3.Dans la présente affaire la victime, née en 1958, n’a pas été vue en vie depuis dix-sept ans. L’auteur affirme que, étant donné les circonstances de son arrestation, son mari est probablement mort en détention (voir par. 3.2). Les autorités algériennes elles-mêmes ont reconnu la disparition de l’intéressé en délivrant un «procès-verbal de constat de disparition dans les circonstances découlant de la tragédie nationale». Enfin, l’État partie n’a produit aucun élément pour réfuter les affirmations de l’auteur, concernant notamment le fait que la victime est décédée en détention.

4.Il découle de ce qui précède que, d’après les faits, l’hypothèse la plus probable est que la victime n’est plus en vie.
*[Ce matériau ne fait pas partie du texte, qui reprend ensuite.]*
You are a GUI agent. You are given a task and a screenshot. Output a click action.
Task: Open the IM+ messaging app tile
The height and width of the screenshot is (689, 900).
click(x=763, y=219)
Dans ces circonstances, il est juste de conclure à une violation directe du paragraphe 1 de l’article 6, et c’est ce que la majorité des membres du Comité aurait dû affirmer, au lieu de s’appuyer uniquement sur la nouvelle interprétation, extensive, de l’article 6 faite par le Comité dans l’affaire Berzig c. Algérie et qu’il n’a pas encore expliquée.

[Fait en anglais (version originale), en espagnol et en français. Paraîtra ultérieurement en arabe, en chinois et en russe dans le rapport annuel du Comité à l’Assemblée générale.]